Required work
1 – Please quote the blog post below about filming Vegas Schmegas word for word, beginning at the words that have "I got to see" and stopping after "little 'guerrilla' filming.".
2 – In the blog post below about filming Vegas Schmegas, what names did the writer and Jimmy Germano go by while posing as tourists?

===== Document excerpt

Tuesday, March 31, 2009

La Turista Loca

I got to see the rough edit of Vegas Schmegas on Saturday (a rough edit means that there are still incomplete elements like music or segments still missing) but it can give you an idea of how a project is coming together. It looks great, Mark and Jon did a killer job editing. But it's running a little shorter than we would like. So we needed to add a couple of sketches. Now it's been a while since I wrote the original episodes and I knew we needed to incorporate more "Vegas" into the show (it is titled "Vegas Schmegas" after all.) But permits are expensive...okay, permits are cheap, insurance is expensive and we have already spent our insurance budget. So it's time for a little 'guerrilla' filming.

We came up with the idea that Jimmy Germano and I would pose as tourists and just improv about what we saw and did, and film it hand-held with my consumer video camera so that we wouldn't draw attention. Now we aren't the first film crew to do this. I saw a short film at a festival called "Flip" that took place in Las Vegas. They filmed all over the place. During the Q&A after the movie I asked the director how he got all the location permission and he told me he didn't (I don't think I'm breaking confidence here since he told the whole audience.) So whenever the guys would say "we can't film there, we don't have permits" I would think that since other people did it, why couldn't we? I don't want to break any laws but until the pilot is purchased, it's a moot point. When the pilot is purchased, it will either be sold as a 'concept', meaning what we filmed will never be shown publicly, or we will make more episodes with someone else's cash, in which case we can re-shoot those scenes with permits. So legally, we are covered under the same laws that cover any other tourist. Ethically it might be a gray area, but I'll just add that to my list of things I feel guilty about.

So last night Jimmy and I became "Gina and Dominick from Teaneck, New Jersey". I wore a Las Vegas t-shirt and those cheap plastic beads that they hand out at Mardi Gras (all the casinos give them away too.) It was pretty funny the way our crew handled the filming. Jimmy and I wore lav mikes (a wireless microphone pack you wear on your person with the wires concealed) which were connected to the big camera for sound only, the camera in Mark's backpack and he was listening to the sound from his iPod earphones so that if you saw him you would think he was just some guy listening to his music. Kelly walked ahead of us shooting still photos of us while Charisma strolled along with her consumer camera capturing us from a wide angle. We looked like random tourists who didn't know each other. Jimmy and I used my camera to capture our improv.

==========
===== Records

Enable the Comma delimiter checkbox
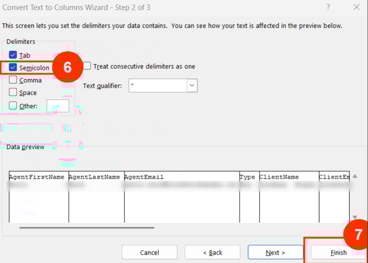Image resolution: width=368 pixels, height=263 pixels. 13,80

==========
===== Records

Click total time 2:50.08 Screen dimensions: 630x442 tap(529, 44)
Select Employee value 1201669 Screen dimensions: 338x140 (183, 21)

==========

Outputs by task
1 –
I got to see the rough edit of Vegas Schmegas on Saturday (a rough edit means that there are still incomplete elements like music or segments still missing) but it can give you an idea of how a project is coming together. It looks great, Mark and Jon did a killer job editing. But it's running a little shorter than we would like. So we needed to add a couple of sketches. Now it's been a while since I wrote the original episodes and I knew we needed to incorporate more "Vegas" into the show (it is titled "Vegas Schmegas" after all.) But permits are expensive...okay, permits are cheap, insurance is expensive and we have already spent our insurance budget. So it's time for a little 'guerrilla' filming.

2 – "Gina and Dominick from Teaneck, New Jersey."